The excessive polygon counts are seen by FPSC it seems when polygons even around corners and way out of sight are calculated by FPSC tracing and calculating polygons it sees as in view - via any unblocked or sealed route. This means that its particularly difficult to achieve a workaround in outdoor levels where FPSC could concieveably calculate every polygon in the level from any offending position.
FPSC V1 as with EA is still cabable of calculating widely varying and erratic polygon counts - i.e. from one part of a level x ploys and from another where you may think there is much less in view (and there is) a much greater number of polys.
Who knows exactly why this occurs/I doubt anyone knows the answer.
In indoor areas you can certainly have what could be described as very large open rooms with much content and action going on as long as you follow the above guidlines and close off any apparent leaks that crop up. In outdoor areas the answer seems to be much trial and error to get stability of fps - whether or not you have a great deal in view is not always the defining cause or answer due to the nature of the way FPSC seemingly erractically calculates what actually can be seen. Certainly it does not always see what you as the player sees in its polygon calculations so you have to go with the numbers it returns and try to workaround problem areas.
Everyone is aware that FPSC could do with some help in the area of fps and the erratic poly counts that can crop up that drag the game seemingly unecessarily in certain locations can be a level killer. In outdoor levels designing them out can be successful - occasionally - it wont work so you are stuck with no option but to try removing content, but be warned these areas can move around as you remove and build elsewhere so you could end up going around in circles, rather frustratingly.
An example of one form of this erratic behaviour is a City level I have where when looking directly at a single wall close up with nothing else in view at one side of the level I have unacceptably slow fps (14fps) when I cant see anything else - just the bricks in front of me.
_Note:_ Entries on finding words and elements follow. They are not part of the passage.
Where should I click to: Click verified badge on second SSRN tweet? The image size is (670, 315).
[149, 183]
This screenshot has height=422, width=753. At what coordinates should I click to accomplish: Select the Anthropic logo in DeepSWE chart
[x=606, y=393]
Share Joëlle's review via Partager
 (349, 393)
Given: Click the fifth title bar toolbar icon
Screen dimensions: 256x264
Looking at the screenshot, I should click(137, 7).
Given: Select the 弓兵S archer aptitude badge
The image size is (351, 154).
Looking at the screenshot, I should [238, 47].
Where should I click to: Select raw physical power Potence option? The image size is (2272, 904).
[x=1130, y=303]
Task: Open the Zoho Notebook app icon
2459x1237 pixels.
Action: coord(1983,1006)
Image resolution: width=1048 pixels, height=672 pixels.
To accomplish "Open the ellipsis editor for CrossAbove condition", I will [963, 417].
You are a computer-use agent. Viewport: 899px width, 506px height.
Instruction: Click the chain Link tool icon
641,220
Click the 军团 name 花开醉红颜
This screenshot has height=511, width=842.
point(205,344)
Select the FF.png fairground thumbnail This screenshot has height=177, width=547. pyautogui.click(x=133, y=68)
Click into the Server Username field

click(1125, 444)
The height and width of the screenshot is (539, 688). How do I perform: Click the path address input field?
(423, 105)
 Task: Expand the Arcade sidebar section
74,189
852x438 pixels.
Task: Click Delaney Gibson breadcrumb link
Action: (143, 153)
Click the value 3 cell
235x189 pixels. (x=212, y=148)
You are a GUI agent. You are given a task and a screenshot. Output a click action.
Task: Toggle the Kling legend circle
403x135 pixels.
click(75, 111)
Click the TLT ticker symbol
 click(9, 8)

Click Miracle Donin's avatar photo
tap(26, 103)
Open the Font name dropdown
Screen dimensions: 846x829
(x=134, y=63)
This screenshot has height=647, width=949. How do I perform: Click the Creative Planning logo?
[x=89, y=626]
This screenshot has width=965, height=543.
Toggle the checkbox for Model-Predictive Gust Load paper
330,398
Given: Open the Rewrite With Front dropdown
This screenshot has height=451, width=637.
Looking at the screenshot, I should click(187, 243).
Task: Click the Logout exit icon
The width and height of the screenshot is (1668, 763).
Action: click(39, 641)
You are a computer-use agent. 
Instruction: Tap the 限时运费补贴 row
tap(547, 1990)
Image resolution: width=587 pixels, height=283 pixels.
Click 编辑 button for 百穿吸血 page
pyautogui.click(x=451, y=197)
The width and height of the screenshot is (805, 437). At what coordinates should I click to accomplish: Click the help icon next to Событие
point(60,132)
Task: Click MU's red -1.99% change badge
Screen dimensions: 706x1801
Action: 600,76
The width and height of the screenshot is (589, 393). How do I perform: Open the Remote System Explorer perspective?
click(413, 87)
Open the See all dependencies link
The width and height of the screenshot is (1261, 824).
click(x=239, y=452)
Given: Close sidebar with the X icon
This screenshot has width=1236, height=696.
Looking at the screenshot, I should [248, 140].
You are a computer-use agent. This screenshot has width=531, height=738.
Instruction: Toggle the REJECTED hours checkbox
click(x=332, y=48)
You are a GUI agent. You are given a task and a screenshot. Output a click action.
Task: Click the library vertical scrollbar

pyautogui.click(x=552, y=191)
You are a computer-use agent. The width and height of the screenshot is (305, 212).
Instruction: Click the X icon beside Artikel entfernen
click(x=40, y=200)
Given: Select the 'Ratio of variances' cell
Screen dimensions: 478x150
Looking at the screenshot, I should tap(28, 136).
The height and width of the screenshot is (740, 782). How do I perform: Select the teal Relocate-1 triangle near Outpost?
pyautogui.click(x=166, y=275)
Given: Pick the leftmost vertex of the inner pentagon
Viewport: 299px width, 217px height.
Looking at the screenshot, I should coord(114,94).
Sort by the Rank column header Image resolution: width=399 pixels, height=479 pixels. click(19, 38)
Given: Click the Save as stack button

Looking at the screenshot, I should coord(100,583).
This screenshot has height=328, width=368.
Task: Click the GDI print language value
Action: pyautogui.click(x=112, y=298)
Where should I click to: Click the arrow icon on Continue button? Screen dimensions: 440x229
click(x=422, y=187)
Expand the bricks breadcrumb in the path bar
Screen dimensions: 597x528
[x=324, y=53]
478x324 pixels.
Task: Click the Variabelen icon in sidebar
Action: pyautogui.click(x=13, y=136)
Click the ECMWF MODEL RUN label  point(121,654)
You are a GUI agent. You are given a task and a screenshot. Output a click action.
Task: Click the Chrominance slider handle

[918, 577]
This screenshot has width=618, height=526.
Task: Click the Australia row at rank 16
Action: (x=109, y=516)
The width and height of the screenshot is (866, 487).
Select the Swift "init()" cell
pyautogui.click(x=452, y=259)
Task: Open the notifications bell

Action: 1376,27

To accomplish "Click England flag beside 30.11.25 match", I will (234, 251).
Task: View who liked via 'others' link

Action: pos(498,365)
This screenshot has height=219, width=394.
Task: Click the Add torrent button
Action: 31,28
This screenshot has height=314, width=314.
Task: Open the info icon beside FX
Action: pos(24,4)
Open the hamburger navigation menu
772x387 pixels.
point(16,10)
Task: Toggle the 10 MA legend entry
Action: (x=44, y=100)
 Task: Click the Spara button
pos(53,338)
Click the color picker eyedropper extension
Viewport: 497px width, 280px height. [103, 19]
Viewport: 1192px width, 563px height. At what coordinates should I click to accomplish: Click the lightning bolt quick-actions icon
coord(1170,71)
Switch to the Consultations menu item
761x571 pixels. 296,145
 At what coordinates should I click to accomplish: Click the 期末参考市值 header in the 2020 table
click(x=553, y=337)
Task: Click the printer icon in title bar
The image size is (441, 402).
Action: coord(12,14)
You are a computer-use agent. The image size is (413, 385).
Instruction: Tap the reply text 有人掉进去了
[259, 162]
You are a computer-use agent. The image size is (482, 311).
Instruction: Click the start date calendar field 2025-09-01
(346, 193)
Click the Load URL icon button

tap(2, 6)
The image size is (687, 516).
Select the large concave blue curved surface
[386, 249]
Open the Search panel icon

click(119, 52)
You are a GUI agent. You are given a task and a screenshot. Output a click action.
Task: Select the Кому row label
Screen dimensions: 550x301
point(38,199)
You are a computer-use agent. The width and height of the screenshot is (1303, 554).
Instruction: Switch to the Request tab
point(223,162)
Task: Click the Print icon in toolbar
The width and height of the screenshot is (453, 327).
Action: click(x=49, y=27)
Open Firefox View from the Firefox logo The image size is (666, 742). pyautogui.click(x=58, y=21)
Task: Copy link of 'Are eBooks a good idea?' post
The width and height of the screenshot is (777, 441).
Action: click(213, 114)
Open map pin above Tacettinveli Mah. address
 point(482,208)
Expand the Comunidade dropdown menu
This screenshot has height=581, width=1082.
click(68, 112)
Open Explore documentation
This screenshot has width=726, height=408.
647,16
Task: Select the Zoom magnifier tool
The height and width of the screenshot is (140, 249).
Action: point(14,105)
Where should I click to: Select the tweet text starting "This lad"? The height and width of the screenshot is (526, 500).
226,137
On a rooftop with most of the level and polys in view from above I have perfectly acceptable frame rates - If I add a couple of roof segments to a flat topped building in view the fps drops dramatically by around 9 fps and thats a lot when an engine has nominal fps at the best of times.
In outdoor levels the further you move from the centre of the world towards the extremities the greater the chance of high poly counts and slowdowns.
Thats what I have found anyway - hope that helps someone a little.
I would very much agree with Daniel Silverman whos opinion I respect very much.